**Task:** Rewrite the part of the entries that opens with the line containing "You are a computer-use" and runs through the end, keeping every line and not only the answers. Add 53 to every number in the answers, which covers both the coordinates and any image sizes stated there, and leave the pictures out.

━━━ Material shown

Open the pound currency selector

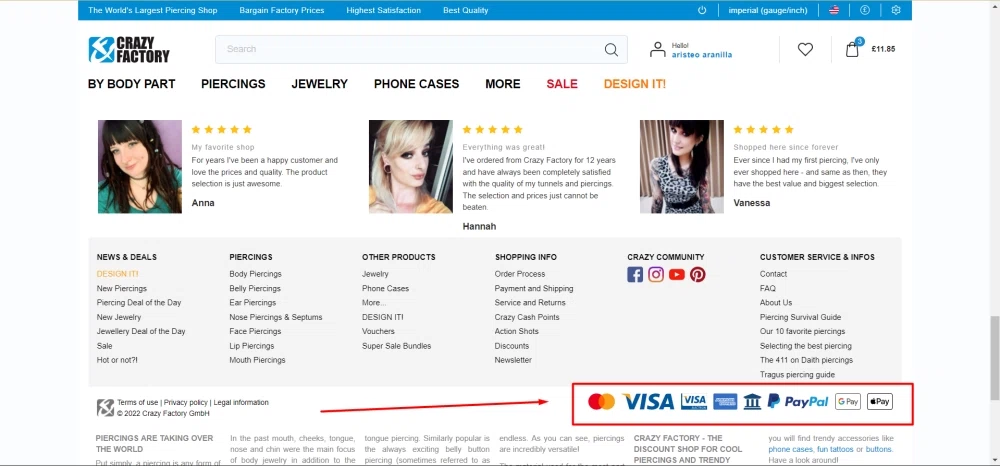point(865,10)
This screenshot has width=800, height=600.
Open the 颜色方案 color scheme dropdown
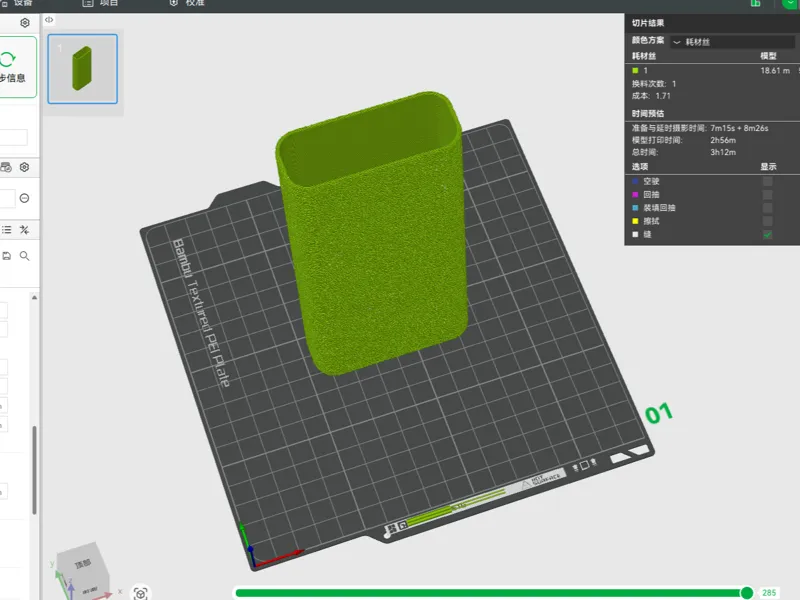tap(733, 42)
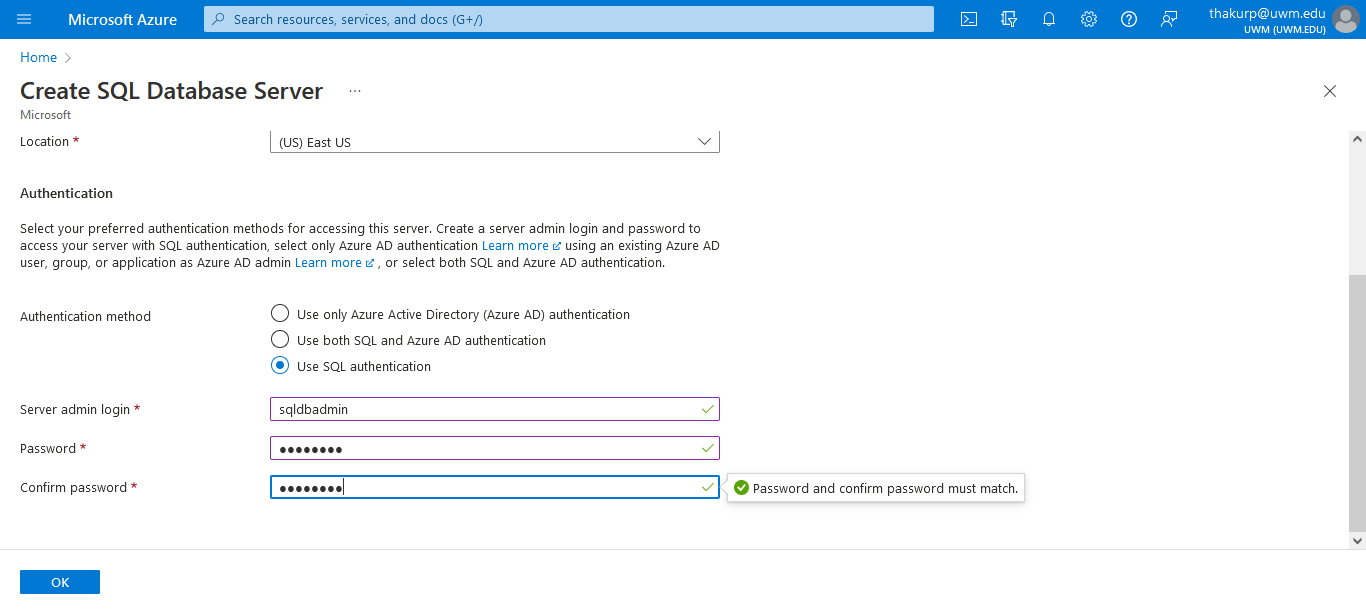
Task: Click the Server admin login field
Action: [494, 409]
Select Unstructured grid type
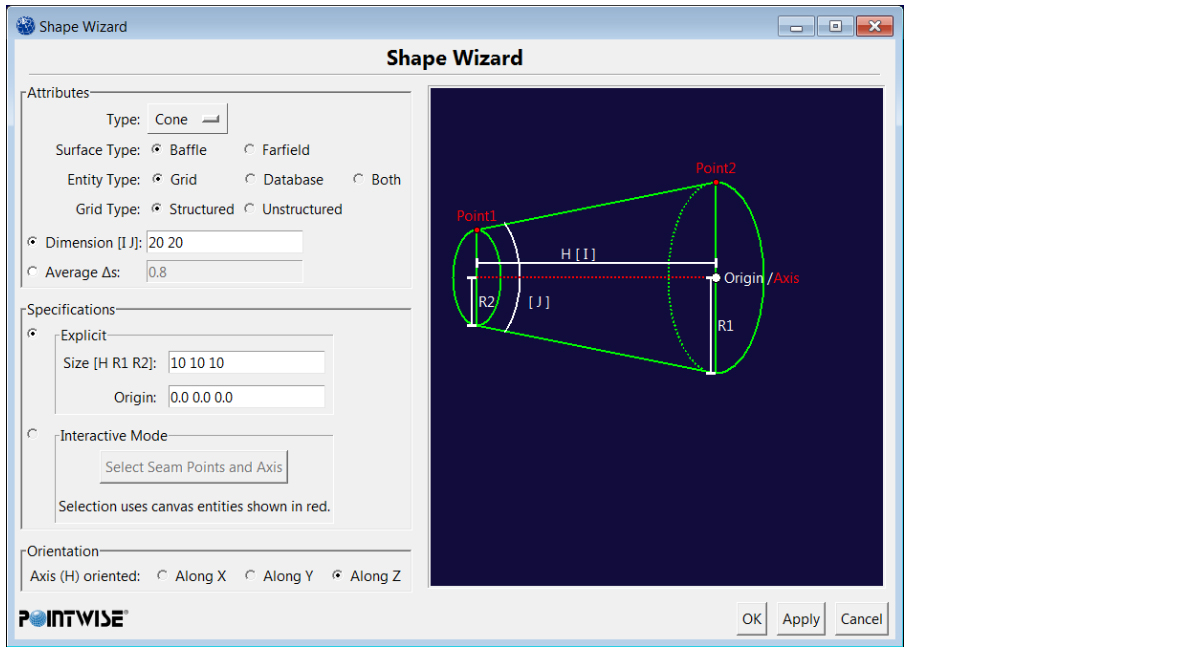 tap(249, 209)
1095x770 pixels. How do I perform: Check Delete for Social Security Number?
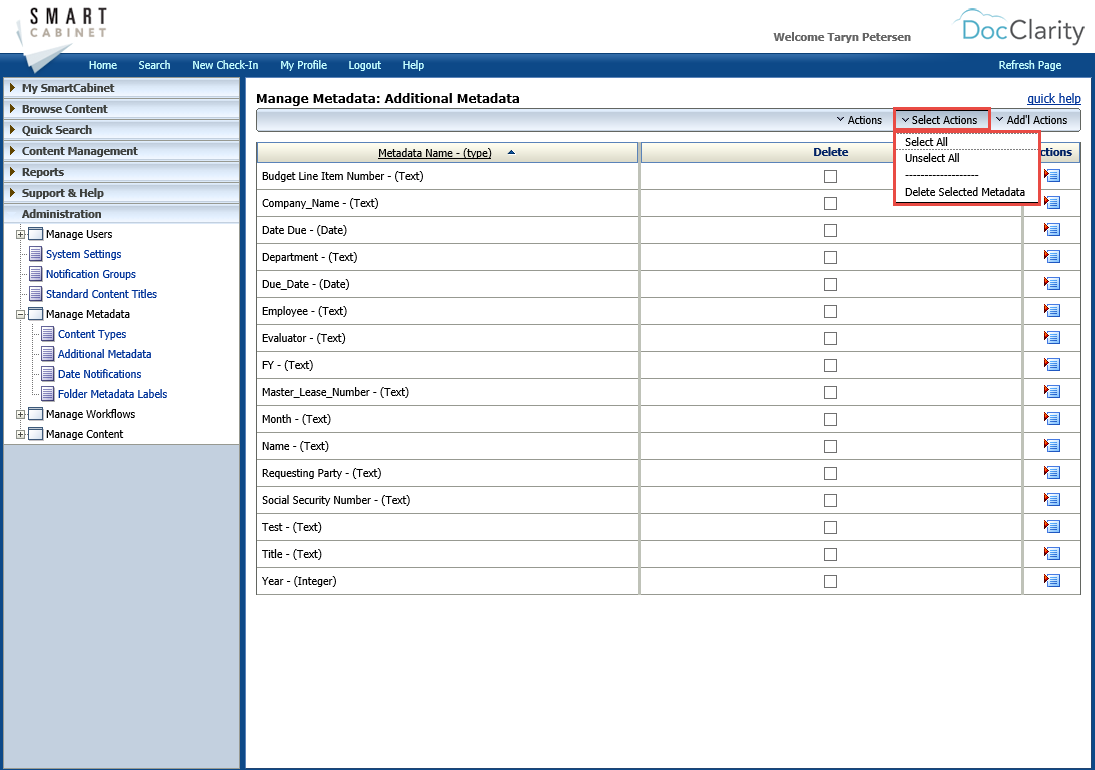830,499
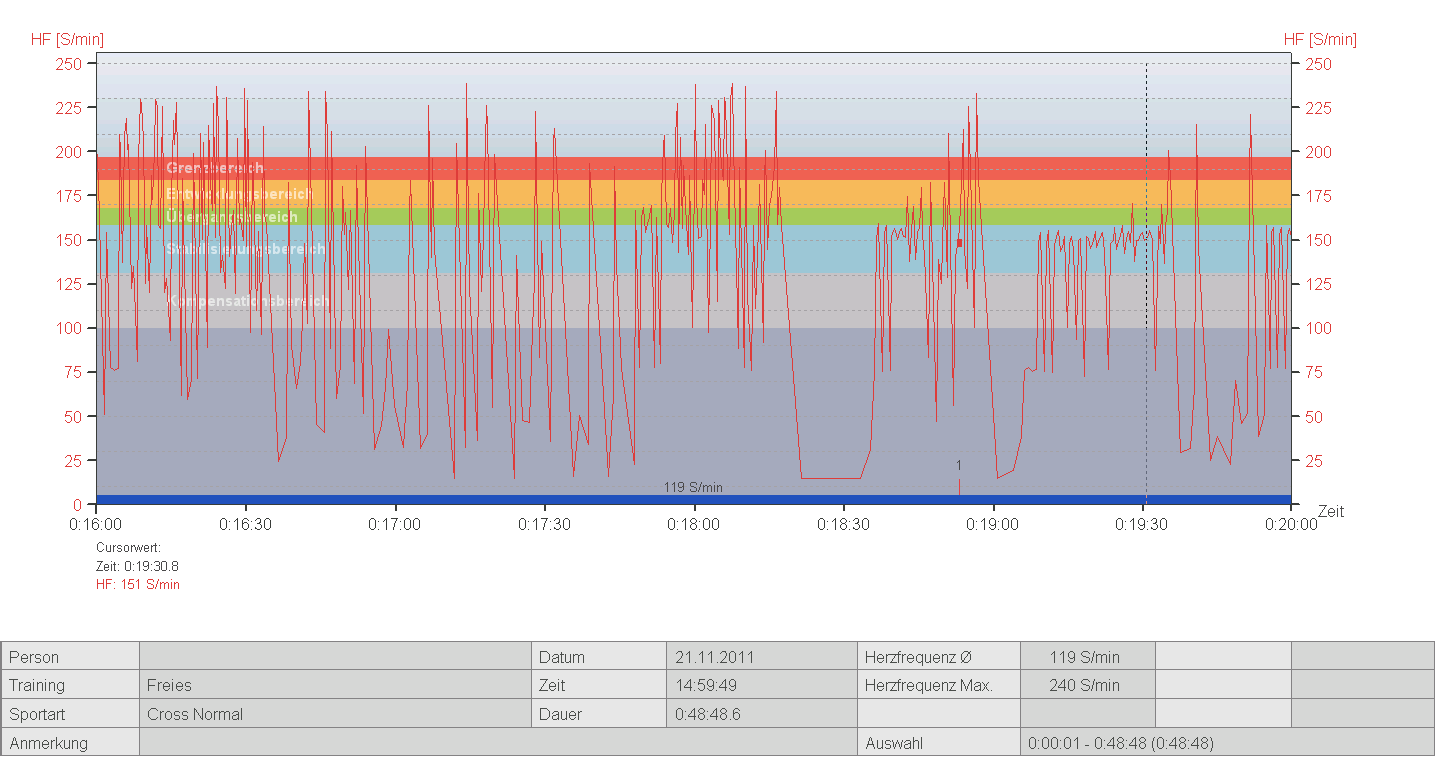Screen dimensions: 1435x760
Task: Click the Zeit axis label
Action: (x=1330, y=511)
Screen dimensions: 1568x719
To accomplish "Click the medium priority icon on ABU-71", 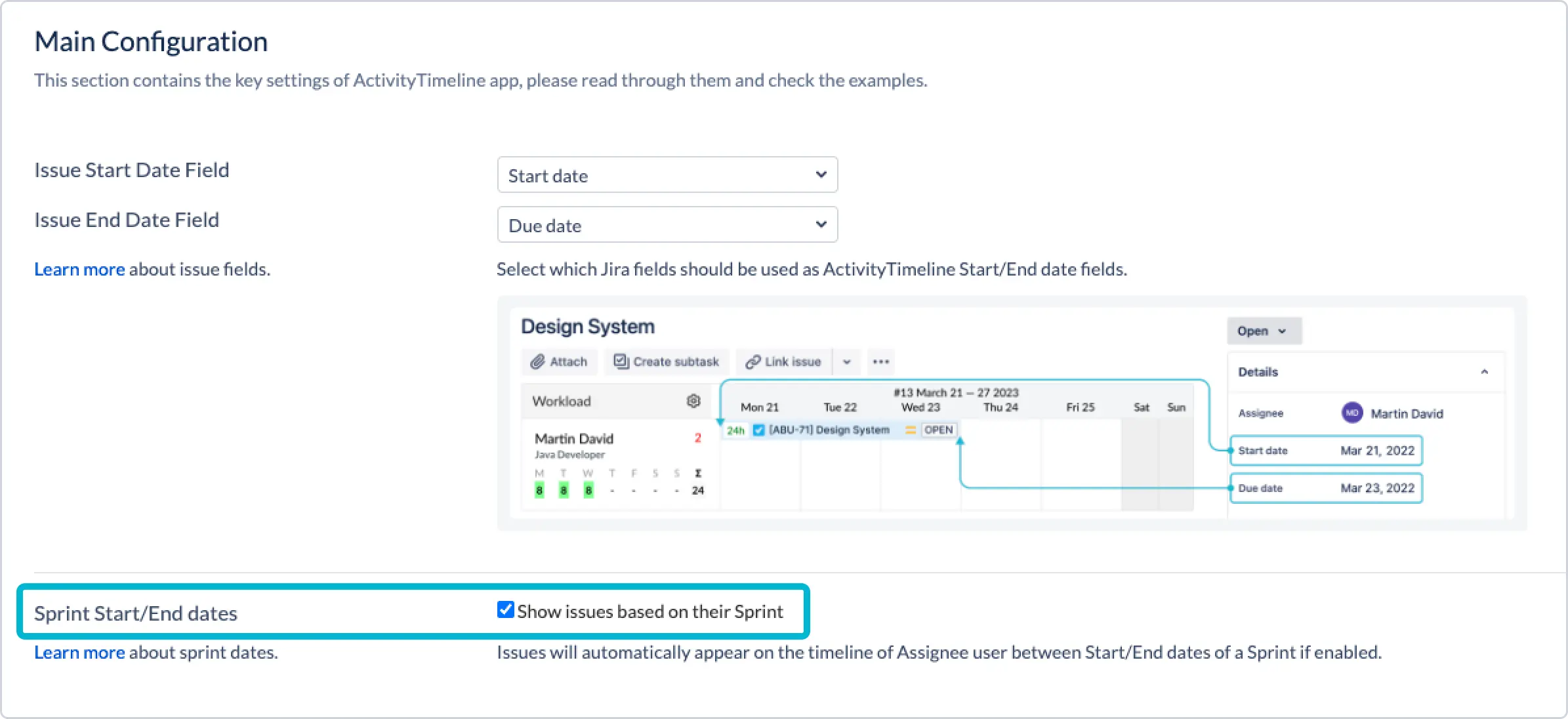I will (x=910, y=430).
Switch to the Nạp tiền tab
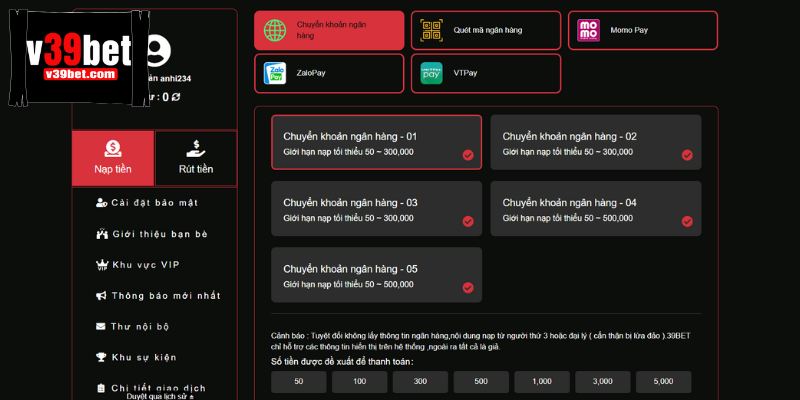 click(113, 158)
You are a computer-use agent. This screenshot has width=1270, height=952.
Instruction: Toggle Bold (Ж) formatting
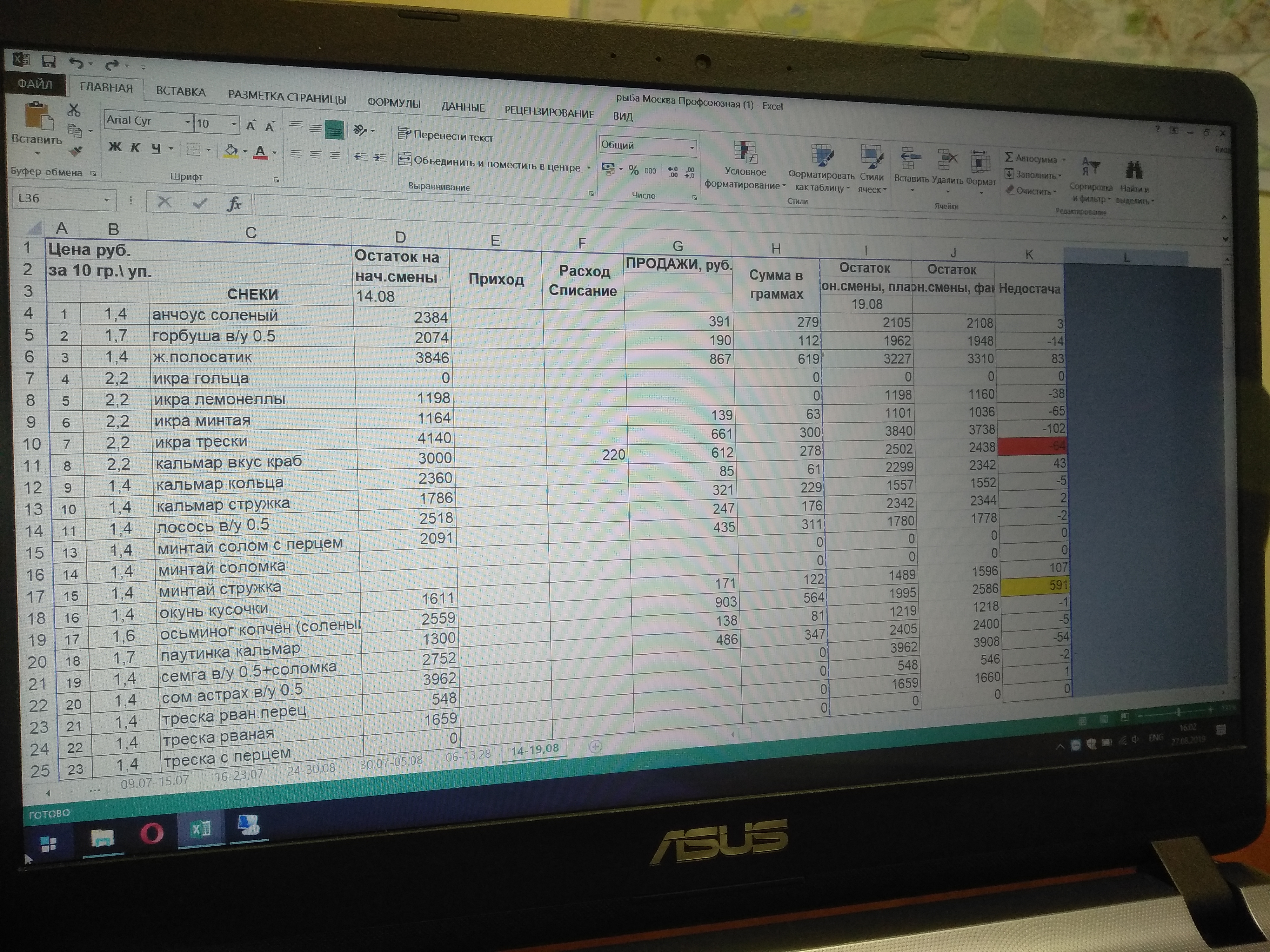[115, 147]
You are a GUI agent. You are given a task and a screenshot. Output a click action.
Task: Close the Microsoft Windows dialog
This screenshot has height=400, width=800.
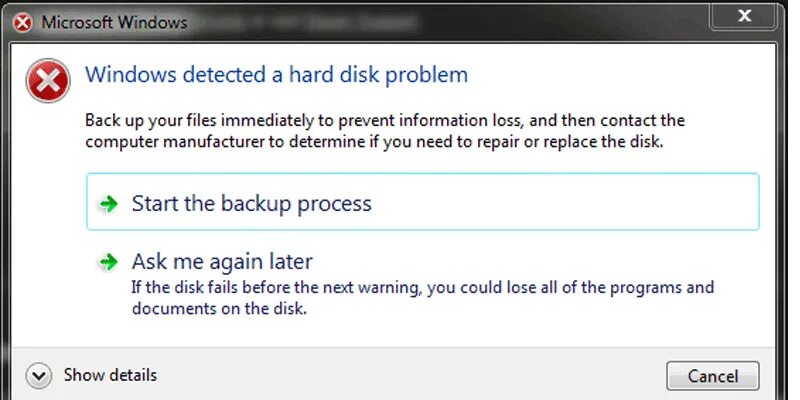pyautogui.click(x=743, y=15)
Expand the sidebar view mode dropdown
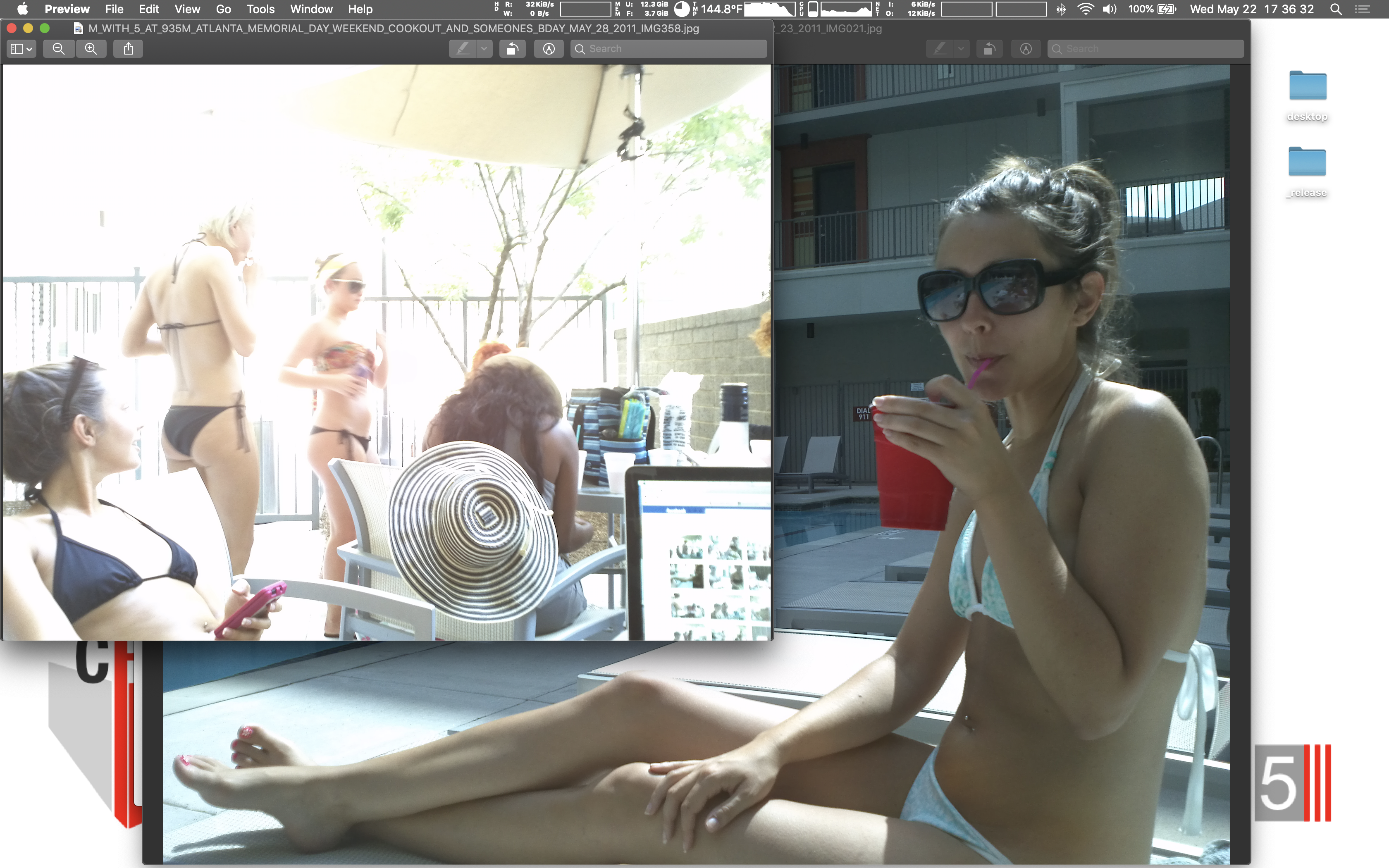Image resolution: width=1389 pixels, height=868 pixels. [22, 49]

━━━━━━

**Exercise answer:**
You are a computer-use agent. This screenshot has width=1270, height=952.
Instruction: Toggle Bold (Ж) formatting
[168, 200]
You are a GUI agent. You are given a task and a screenshot. Output a click action.
Task: Close the Microsoft Windows dialog
This screenshot has height=400, width=800.
pyautogui.click(x=796, y=68)
Expand the sidebar view mode dropdown
Image resolution: width=1442 pixels, height=921 pixels. [75, 102]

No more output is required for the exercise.